The Council’s recommendations in the annual report include the following, among others:

  • Climate-related Financial Risk: The Council recognizes the critical importance of taking prompt action to improve the availability of data and measurement tools, enhance assessments of climate-related financial risks and vulnerabilities, and incorporate climate-related risks into risk management practices and supervisory expectations for regulated entities, where appropriate.  In addition, financial regulators, consistent with their mandates and authorities, should promote consistent, comparable, and decision-useful disclosures that allow investors and financial institutions to take climate-related financial risks into account in their investment and lending decisions.  Through these actions, financial regulators can both promote financial-sector resilience and help the financial system support an orderly economy-wide transition to net-zero emissions.

  • Digital Assets: The Council recommends that federal and state regulators continue to examine risks to the financial system posed by new and emerging uses of digital assets and coordinate to address potential issues that arise from digital assets.  The Council recommends that member agencies consider the recommendations in the Report on Stablecoins published by the President’s Working Group on Financial Markets, the Federal Deposit Insurance Corporation, and the Office of the Comptroller of the Currency on November 1, 2021 (PWG Report).  The Council will further assess and monitor the potential risks of stablecoins and recommends that its members consider appropriate actions within each member’s jurisdiction to address those risks while continuing to coordinate and collaborate on issues of common interest.  The Council will also be prepared to consider steps available to it to address risks outlined in the PWG Report in the event comprehensive legislation is not enacted.

  • LIBOR Transition: Market participants should act with urgency to address their existing LIBOR exposures and transition to robust and sustainable alternative rates.  The Council commends the efforts of the Alternative Reference Rates Committee and recommends that it continue to facilitate an orderly transition to alternative reference rates.  Member agencies should determine whether regulatory relief is necessary to encourage market participants to address legacy LIBOR portfolios.  Member agencies should also continue to use their supervisory authority to understand the status of regulated entities’ transition from LIBOR, including their legacy LIBOR exposure and plans to address that exposure.

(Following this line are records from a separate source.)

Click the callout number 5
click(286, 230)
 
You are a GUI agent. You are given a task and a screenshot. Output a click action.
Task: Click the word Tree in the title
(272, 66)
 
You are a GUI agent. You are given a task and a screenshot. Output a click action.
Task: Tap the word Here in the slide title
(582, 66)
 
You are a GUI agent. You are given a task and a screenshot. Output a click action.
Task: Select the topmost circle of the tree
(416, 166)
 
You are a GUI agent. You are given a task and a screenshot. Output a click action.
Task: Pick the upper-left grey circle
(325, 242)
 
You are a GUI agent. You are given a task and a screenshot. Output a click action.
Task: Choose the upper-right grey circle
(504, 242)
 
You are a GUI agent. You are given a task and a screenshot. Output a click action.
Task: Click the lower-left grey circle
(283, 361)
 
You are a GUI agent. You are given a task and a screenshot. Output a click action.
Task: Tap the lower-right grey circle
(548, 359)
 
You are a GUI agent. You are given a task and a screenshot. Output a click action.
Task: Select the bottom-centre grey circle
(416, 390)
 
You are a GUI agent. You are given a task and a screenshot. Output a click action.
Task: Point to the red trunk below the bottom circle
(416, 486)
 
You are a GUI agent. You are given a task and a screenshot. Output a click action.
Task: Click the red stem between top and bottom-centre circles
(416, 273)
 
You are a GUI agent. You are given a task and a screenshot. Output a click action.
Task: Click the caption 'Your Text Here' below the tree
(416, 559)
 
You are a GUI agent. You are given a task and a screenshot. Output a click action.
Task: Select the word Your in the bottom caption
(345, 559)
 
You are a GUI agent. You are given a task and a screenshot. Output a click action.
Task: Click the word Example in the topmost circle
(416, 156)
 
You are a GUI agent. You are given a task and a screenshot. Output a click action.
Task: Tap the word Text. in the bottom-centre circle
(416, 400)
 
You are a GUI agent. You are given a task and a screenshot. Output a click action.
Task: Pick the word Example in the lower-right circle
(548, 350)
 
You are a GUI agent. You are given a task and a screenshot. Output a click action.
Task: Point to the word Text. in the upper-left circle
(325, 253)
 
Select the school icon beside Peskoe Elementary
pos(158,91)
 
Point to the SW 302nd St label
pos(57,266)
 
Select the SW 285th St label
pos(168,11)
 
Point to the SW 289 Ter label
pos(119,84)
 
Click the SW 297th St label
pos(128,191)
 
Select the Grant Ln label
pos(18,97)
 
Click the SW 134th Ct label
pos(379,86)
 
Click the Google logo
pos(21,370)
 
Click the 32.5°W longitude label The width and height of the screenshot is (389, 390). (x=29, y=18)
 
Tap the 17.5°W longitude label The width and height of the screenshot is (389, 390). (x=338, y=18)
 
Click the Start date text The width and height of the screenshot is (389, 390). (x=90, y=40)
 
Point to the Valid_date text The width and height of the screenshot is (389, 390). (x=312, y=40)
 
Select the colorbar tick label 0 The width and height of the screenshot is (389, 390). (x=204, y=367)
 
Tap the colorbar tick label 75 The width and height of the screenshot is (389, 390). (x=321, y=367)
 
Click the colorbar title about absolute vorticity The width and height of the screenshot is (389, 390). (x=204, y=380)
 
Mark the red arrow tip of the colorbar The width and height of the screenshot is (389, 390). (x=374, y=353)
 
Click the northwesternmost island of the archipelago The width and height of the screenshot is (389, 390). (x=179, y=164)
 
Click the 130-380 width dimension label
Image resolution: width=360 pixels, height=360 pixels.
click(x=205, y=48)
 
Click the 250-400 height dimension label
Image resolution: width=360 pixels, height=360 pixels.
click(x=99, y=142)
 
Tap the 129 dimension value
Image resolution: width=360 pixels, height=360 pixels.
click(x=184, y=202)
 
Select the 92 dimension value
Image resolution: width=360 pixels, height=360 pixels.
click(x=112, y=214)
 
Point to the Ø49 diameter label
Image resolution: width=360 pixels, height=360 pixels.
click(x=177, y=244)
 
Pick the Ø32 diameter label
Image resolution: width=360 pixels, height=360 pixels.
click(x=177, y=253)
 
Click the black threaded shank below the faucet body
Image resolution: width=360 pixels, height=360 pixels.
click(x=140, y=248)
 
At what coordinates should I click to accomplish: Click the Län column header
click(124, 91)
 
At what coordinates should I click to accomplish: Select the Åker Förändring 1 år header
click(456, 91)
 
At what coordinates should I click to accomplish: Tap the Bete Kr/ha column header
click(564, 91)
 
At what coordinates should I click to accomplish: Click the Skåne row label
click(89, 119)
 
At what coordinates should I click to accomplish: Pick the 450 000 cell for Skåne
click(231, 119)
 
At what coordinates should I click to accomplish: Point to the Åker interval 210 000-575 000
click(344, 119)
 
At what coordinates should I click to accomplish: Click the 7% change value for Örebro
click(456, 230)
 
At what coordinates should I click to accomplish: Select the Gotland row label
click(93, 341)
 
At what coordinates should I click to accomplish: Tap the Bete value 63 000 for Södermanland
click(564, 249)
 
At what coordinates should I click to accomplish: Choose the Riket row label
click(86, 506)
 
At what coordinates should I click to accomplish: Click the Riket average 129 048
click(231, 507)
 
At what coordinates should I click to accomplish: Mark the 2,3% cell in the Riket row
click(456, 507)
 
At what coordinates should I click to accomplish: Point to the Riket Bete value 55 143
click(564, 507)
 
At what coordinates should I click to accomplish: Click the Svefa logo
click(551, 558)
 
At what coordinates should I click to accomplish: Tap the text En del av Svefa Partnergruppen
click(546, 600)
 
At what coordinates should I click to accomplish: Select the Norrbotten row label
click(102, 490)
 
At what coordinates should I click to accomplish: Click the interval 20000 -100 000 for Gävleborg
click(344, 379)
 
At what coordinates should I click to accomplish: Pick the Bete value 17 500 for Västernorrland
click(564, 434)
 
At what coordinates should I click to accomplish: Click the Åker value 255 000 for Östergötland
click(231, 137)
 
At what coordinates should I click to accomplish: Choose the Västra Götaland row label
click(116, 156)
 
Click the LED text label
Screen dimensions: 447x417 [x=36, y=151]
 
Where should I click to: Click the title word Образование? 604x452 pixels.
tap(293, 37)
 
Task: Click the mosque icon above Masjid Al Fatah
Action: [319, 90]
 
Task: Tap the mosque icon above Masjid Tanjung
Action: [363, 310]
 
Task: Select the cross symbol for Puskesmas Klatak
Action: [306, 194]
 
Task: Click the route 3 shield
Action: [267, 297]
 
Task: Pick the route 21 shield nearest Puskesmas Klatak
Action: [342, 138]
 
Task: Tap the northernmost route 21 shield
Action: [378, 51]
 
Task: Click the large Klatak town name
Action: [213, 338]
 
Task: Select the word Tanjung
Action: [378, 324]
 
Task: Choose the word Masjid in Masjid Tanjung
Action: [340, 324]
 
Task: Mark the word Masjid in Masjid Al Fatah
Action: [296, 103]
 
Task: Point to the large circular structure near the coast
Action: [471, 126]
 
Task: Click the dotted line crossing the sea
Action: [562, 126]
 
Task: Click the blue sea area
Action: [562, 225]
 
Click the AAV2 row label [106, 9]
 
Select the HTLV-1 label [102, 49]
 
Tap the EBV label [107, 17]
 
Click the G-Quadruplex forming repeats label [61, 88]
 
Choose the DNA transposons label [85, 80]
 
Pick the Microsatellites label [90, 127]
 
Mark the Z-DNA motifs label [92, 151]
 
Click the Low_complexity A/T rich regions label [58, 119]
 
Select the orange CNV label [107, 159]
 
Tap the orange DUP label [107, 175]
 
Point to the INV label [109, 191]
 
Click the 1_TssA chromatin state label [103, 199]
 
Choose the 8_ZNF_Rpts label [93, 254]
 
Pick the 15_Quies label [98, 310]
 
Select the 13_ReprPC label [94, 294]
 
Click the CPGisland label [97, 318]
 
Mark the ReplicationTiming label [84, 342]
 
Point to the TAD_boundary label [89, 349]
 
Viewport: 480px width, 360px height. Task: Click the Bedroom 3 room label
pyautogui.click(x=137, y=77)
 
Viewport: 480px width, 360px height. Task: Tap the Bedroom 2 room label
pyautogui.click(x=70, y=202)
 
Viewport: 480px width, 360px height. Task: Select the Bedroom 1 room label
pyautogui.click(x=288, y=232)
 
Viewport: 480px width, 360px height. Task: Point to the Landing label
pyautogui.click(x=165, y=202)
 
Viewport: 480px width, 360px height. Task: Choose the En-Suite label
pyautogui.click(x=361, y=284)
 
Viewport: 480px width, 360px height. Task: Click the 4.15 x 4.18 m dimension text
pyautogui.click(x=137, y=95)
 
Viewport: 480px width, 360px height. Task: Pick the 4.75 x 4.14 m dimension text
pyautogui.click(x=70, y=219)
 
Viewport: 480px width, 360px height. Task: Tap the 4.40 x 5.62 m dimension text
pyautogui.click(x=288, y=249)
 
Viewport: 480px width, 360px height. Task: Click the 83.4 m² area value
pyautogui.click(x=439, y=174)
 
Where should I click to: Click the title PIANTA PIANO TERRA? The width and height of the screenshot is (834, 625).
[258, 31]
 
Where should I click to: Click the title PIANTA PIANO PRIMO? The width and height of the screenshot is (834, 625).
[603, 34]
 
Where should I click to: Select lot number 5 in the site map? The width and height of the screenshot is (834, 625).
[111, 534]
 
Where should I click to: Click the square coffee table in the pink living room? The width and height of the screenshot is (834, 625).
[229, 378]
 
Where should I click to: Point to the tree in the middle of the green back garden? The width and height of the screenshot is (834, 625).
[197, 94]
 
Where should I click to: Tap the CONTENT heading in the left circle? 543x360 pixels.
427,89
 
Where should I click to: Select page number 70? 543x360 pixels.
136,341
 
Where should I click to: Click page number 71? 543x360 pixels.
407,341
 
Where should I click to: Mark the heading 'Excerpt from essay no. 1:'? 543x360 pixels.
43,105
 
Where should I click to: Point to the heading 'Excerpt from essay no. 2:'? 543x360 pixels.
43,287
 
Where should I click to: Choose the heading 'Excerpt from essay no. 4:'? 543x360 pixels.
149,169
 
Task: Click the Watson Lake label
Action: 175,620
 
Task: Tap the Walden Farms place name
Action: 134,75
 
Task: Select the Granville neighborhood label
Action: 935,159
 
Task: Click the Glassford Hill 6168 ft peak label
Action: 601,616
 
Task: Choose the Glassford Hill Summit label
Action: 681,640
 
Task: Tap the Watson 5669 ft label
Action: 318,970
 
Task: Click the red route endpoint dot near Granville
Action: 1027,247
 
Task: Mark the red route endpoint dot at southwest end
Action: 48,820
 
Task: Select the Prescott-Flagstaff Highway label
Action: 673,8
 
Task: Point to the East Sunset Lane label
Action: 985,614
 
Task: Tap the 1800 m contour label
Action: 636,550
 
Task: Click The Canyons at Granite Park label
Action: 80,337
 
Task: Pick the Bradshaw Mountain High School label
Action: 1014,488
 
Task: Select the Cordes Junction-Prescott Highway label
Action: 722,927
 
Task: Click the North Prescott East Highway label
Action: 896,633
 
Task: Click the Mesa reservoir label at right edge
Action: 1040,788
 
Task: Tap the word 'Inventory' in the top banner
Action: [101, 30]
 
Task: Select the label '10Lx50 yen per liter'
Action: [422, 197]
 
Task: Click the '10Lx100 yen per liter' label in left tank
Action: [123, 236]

  • Cybersecurity: The Council recommends that federal and state agencies continue to monitor cybersecurity risks and conduct cybersecurity examinations of financial institutions and financial infrastructures to ensure, among other things, robust and comprehensive cybersecurity monitoring, especially in light of new risks posed by the pandemic, ransomware incidents, and supply chain attacks.

The annual report 2021 of the Financial Stability Oversight Council is available here.

The Council provided more detailed recommendations to Council members in its Report on Climate-Related Financial Risk dated October 2021, available here.

“According to the National Oceanic and Atmospheric Administration’s (NOAA’s) National Centers for Environmental Information (NCEI), 2020 was a “historic year of extremes” for the United States. The year 2020 witnessed 22 billion-dollar-or-greater weather and climate disasters, a record number of such events, which caused a combined $95 billion in damages. Moreover, the 2020 experience reflected a long-running trend, as the frequency and costs of severe weather-related events have been rising over the last two decades. This trend reflects the impact of climate change, as well as other factors, such as increased economic development in high-risk areas.”